#### [WORK TO COMPLETE]
Retype exactly the lines below, starting with the line that contains "The image size is (759, 427)." and ending with the last line; leave out any pictures.

#### [EXCERPTED DATA]

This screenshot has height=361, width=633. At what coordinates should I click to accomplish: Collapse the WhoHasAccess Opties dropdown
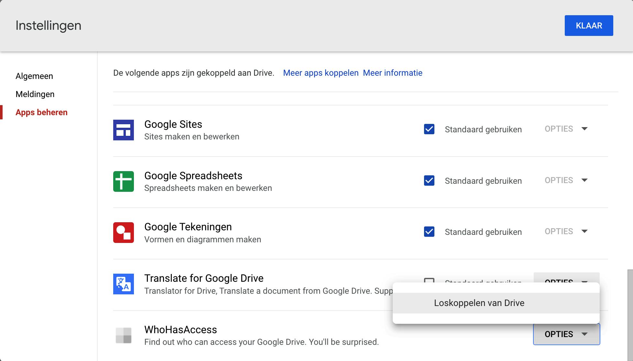coord(566,334)
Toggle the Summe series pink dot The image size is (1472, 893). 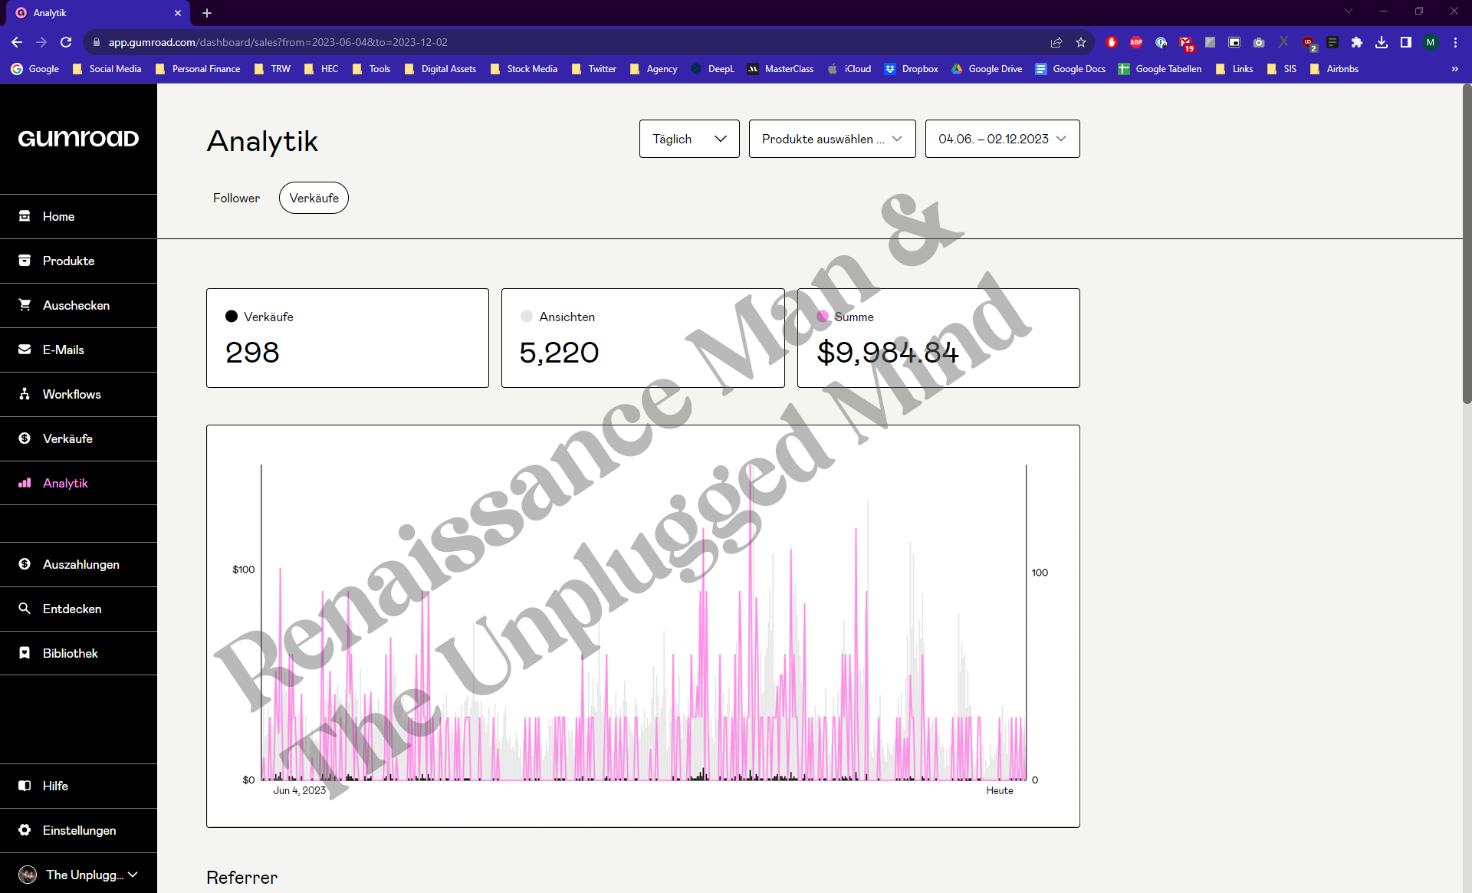(x=823, y=317)
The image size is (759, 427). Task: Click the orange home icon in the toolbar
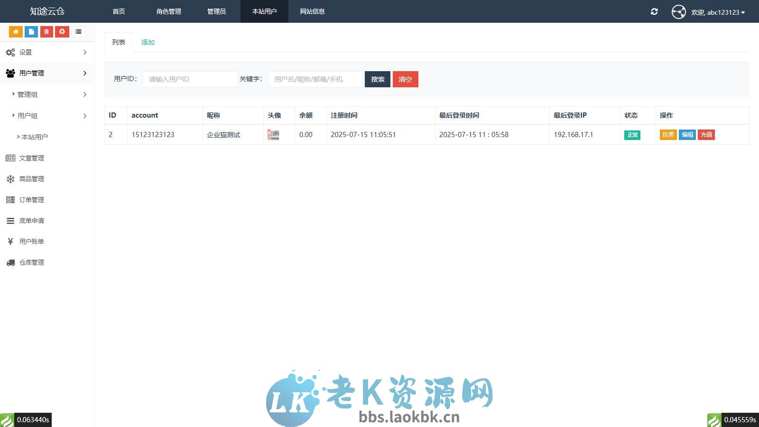click(x=16, y=31)
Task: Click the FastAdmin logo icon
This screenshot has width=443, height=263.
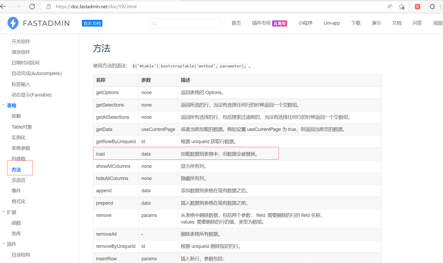Action: pyautogui.click(x=12, y=23)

#### [RESPONSE BOX]
The image size is (759, 427). Task: Click the orange home icon in the toolbar
click(x=16, y=31)
Task: Click the FastAdmin logo icon
This screenshot has width=443, height=263.
Action: pyautogui.click(x=12, y=23)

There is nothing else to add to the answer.